Le financement de Team Danmark est constitué à 80% de fonds publics et à 20% de fonds privés, mais ses ressources stagnent. Les résultats obtenus à Rio, avec quinze médailles dans neuf sports, sont considérés «comme une exception qui ne sera probablement pas rééditée à Tokyo en 2020» selon Michael Andersen. Chef de projet au Scandinavian Network for Elite Sports, il est encore plus définitif au sujet des JO d’hiver:
«Le Danemark n’a jamais été et ne sera jamais une nation de sports d’hiver. C’est un problème d’installations avant tout. Ce qui peut faire changer certaines choses serait la qualification d’une équipe de hockey sur glace aux JO. En ce sens, l’organisation des Championnats du monde à Copenhague, en mai prochain, pourrait faire bouger quelques lignes. D’un autre côté, nous avions profité, en 1998, de l’apparition du curling aux JO pour décrocher notre unique médaille. Depuis, d’autres pays s’y sont intéressés, comme le Japon et la Corée du Sud, et tout est devenu forcément plus difficile.»
Il n’empêche, ces Jeux de PyeongChang ont été diffusés sur quatre chaînes de télévision au Danemark, alors que nombre de Danois sont partis faire du ski en Suède et en Norvège pendant les vacances d’hiver.

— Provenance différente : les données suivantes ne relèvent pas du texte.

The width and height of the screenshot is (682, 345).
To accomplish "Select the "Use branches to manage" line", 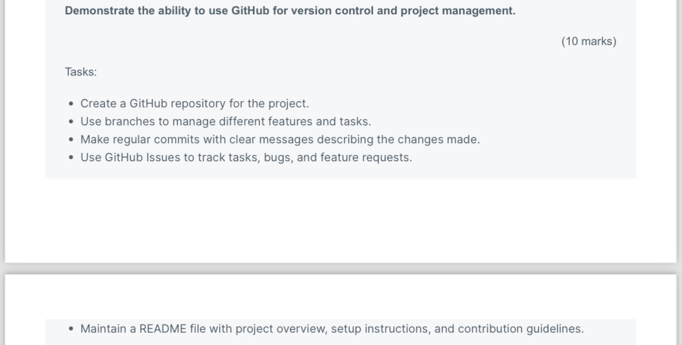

Il demeure le mystère de l’exception du champion. Tandis que le tennis mondial est actuellement dominé par la Danoise Caroline Wozniacki, pourquoi n’y a-t-il jamais eu une patineuse danoise pour se révéler au niveau mondial et atteindre le sommet de l’olympe? «Bonne question, sourit Michael Andersen. Et celle-là est sans réponse.»